The following briefly explains the PCAUFE procedure used in this study (for more details, see9,12,17,27,49). Let xi j be the expression of the i-th mRNA probe of the jth sample, and let \(\frac{1}{N}\sum_{i} x_{ij} = 0\) and \(\frac{1}{N}\sum_{i} x_{ij}^{2} = 0\), where N is the number of m-RNA probes. First, we applied PCA to the dataset whose rows and columns were genes and samples, respectively. In contrast to the usual use of PCA, where samples are embedded, the genes were embedded in this implementation. By using a t-test, we specified two principal components (PCs) whose loadings statistically differentiated the patients from healthy control samples in order from the smallest P-value. Note that, unlike ordinary PCA, this operation does not guarantee that the first two PCs will be selected. Second, by using a χ2 test with the P values adjusted by the BH criterion29, we identified outlier PC scores (i.e., genes associated with the adjusted P-values less than 0.01) along with the specified PCs as candidates for the disease-related genes. Note that the PC scores in PCAUFE were associated with features (i.e., mRNA probes), not with samples, in contrast to the ordinary usage of PCA.

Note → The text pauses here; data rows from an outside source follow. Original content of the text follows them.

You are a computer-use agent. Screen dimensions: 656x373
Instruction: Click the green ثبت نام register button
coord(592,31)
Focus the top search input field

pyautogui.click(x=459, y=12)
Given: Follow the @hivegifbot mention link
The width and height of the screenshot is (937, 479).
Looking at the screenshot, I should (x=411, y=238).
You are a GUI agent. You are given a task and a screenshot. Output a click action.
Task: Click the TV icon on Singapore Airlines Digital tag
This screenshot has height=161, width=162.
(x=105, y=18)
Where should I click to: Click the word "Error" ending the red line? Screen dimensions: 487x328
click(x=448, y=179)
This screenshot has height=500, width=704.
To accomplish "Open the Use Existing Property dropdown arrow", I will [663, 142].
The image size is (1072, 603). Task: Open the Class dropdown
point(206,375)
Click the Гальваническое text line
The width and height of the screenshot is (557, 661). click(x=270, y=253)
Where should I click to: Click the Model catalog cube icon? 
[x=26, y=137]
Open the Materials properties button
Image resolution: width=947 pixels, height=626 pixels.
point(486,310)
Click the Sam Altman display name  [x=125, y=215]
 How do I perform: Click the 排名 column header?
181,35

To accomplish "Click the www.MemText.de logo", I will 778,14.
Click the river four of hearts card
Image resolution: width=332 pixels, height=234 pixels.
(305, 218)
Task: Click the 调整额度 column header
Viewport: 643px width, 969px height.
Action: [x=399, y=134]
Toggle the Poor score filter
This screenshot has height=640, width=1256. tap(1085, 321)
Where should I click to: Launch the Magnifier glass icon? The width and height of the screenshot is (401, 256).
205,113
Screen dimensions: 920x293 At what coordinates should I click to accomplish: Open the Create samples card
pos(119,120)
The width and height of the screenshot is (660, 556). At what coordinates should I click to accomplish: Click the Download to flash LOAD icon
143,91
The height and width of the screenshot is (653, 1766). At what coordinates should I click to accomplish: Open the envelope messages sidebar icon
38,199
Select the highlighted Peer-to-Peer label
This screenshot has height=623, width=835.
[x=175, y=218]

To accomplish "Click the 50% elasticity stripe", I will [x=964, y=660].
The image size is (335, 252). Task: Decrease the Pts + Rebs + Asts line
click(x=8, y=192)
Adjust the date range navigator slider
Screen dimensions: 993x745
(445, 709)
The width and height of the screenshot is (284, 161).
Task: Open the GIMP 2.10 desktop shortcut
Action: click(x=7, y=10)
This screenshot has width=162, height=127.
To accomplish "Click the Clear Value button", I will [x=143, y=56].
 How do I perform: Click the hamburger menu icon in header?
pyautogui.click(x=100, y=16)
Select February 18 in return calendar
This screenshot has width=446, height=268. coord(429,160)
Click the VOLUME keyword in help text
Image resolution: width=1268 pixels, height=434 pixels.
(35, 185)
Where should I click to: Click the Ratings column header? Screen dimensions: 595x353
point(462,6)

Patient/non-patient classification models

To verify the genes selected by PCAUFE were useful for the diagnosis of COVID-19 patients, we performed the patient/non- patient classification based on the selected genes using three standard prediction models: logistic regression (LR31), support vector machine (SVM32,33) and random forest (RF34). For the details of each hyperparameter of the three models, see Supplementary Table S1. The objective variable was given the value 0 or 1 for each sample depending on a non-COVID-19 or a COVID-19 patient, respectively. The explanatory variables were given the gene expressions of the probes associated with the genes selected by PCAUFE, edgeR, or DESeq2. We randomly allocated 80% of data set 2 to the training set and the remains to the test one. Receiver operating characteristic (ROC) curves of each model were drawn to calculate the area under the curves (AUCs).